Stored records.
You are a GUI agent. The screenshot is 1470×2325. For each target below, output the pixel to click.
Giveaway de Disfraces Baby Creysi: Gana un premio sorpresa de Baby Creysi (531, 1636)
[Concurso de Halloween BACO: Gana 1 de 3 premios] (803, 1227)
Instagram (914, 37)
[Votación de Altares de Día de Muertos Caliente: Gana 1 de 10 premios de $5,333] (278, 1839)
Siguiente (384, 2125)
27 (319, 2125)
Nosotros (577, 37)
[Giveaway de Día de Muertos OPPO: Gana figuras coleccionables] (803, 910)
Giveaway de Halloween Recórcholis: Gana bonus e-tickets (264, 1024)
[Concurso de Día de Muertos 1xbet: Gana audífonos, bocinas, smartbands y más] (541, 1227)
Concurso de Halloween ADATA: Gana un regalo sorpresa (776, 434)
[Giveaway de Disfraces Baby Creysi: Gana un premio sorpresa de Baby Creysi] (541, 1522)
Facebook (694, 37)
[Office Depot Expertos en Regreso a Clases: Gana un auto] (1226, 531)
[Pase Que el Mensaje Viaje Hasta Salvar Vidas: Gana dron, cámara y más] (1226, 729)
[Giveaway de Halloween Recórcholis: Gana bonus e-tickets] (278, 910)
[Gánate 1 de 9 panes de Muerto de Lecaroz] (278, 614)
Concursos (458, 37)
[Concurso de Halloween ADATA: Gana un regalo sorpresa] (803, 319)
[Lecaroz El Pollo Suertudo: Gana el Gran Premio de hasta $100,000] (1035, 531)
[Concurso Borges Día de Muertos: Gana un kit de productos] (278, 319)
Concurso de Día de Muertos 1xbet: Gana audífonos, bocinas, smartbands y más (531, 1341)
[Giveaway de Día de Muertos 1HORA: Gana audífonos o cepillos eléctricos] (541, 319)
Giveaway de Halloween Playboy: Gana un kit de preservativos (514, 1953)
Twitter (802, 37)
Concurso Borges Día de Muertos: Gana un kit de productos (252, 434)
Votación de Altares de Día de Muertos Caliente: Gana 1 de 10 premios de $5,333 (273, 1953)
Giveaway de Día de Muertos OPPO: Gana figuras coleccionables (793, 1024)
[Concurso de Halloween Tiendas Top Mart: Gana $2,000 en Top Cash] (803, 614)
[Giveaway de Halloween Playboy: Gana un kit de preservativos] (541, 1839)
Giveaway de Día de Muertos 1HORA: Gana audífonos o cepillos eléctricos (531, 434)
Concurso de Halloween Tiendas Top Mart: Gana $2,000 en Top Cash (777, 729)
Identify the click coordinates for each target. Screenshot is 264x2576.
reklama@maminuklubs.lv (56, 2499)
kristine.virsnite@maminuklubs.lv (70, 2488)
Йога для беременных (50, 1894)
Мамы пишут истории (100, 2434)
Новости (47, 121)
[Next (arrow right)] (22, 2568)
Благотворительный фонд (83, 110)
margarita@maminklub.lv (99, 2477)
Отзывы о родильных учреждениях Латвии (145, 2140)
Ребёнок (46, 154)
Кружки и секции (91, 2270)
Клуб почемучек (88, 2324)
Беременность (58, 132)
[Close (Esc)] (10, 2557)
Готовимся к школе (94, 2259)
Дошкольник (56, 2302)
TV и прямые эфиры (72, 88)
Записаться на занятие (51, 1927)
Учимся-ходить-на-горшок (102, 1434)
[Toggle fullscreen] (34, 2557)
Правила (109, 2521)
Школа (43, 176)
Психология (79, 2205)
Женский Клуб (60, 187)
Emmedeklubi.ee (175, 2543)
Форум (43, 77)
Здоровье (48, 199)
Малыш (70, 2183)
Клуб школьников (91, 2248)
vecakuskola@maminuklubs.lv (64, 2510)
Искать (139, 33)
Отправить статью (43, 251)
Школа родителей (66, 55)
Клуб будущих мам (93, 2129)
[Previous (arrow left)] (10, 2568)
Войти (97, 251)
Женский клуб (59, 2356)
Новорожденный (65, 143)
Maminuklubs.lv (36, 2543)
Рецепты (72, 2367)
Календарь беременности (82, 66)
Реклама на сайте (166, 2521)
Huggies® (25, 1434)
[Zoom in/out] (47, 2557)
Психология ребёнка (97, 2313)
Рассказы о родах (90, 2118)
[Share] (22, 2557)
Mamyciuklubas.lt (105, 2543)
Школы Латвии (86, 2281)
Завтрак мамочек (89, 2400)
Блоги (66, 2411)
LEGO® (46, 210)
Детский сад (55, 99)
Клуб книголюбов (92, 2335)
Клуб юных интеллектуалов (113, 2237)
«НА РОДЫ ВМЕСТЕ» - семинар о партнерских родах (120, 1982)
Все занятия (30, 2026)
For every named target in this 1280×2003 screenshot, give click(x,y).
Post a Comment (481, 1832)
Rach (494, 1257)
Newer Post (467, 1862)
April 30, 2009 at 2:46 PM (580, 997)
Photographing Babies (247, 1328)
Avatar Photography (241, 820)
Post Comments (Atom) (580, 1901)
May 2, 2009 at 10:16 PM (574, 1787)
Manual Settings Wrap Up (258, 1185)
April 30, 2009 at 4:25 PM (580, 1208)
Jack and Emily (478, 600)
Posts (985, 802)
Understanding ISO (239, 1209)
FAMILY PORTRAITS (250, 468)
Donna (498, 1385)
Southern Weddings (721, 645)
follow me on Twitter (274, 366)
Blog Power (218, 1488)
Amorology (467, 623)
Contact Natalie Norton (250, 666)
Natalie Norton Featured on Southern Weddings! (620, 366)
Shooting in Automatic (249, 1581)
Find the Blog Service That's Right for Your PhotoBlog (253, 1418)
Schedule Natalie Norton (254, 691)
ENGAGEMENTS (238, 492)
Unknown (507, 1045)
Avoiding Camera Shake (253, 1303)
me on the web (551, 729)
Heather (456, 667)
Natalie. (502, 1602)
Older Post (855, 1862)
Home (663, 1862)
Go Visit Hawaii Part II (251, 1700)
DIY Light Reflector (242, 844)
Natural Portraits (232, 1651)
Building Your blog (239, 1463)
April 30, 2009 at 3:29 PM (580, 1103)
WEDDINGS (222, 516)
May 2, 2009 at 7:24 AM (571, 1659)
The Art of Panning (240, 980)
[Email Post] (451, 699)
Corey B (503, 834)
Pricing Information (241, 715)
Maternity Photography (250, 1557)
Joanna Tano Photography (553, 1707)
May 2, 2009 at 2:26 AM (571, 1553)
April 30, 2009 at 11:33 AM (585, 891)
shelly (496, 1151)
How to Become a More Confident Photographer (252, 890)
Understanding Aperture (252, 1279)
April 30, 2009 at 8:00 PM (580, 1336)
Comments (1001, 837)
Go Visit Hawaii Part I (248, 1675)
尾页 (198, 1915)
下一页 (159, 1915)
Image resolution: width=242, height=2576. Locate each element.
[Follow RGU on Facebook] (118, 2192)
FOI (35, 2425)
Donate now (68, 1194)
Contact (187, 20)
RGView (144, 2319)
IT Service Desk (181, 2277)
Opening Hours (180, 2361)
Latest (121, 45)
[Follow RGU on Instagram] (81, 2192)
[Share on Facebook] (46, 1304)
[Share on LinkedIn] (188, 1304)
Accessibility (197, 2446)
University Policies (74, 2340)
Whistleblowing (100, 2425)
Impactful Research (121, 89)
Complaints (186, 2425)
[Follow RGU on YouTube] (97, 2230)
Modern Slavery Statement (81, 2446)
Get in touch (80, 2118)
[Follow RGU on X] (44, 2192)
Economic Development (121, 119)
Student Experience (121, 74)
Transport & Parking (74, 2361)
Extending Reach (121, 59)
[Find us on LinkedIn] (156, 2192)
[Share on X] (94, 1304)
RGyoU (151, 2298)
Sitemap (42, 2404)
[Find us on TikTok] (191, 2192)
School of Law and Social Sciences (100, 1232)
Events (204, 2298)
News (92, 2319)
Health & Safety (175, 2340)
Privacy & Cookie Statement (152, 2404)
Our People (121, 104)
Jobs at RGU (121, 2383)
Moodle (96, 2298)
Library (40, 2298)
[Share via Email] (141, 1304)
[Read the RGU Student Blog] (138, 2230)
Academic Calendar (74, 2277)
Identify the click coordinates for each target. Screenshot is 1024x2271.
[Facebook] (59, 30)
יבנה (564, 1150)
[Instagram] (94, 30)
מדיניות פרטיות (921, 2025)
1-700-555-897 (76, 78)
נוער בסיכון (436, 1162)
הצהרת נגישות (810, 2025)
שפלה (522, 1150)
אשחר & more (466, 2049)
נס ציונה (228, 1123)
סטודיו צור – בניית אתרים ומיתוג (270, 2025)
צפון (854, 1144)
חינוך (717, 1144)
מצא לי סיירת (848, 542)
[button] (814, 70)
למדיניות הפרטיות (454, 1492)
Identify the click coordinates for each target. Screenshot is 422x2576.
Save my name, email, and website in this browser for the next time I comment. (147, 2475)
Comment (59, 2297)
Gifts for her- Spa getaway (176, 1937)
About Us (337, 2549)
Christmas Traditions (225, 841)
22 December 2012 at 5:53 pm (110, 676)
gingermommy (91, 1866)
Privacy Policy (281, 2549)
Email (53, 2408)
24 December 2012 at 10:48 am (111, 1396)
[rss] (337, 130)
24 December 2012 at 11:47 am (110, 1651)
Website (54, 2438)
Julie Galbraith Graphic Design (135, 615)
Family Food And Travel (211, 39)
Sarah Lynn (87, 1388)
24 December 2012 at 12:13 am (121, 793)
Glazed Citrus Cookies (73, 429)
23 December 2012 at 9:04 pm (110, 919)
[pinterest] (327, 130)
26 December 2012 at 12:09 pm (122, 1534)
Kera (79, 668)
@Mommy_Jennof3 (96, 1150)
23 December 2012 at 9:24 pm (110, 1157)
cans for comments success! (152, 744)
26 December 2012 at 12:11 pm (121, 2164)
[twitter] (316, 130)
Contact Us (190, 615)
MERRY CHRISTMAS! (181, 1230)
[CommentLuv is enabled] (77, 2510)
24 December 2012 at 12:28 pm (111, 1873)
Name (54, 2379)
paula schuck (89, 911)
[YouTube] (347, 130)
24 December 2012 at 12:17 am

EXERCISE AIM. Check each line above for the word "родах", and copy the lines where it appears.

RESPONSE FOR THIS EXERCISE.
Рассказы о родах (90, 2118)
«НА РОДЫ ВМЕСТЕ» - семинар о партнерских родах (120, 1982)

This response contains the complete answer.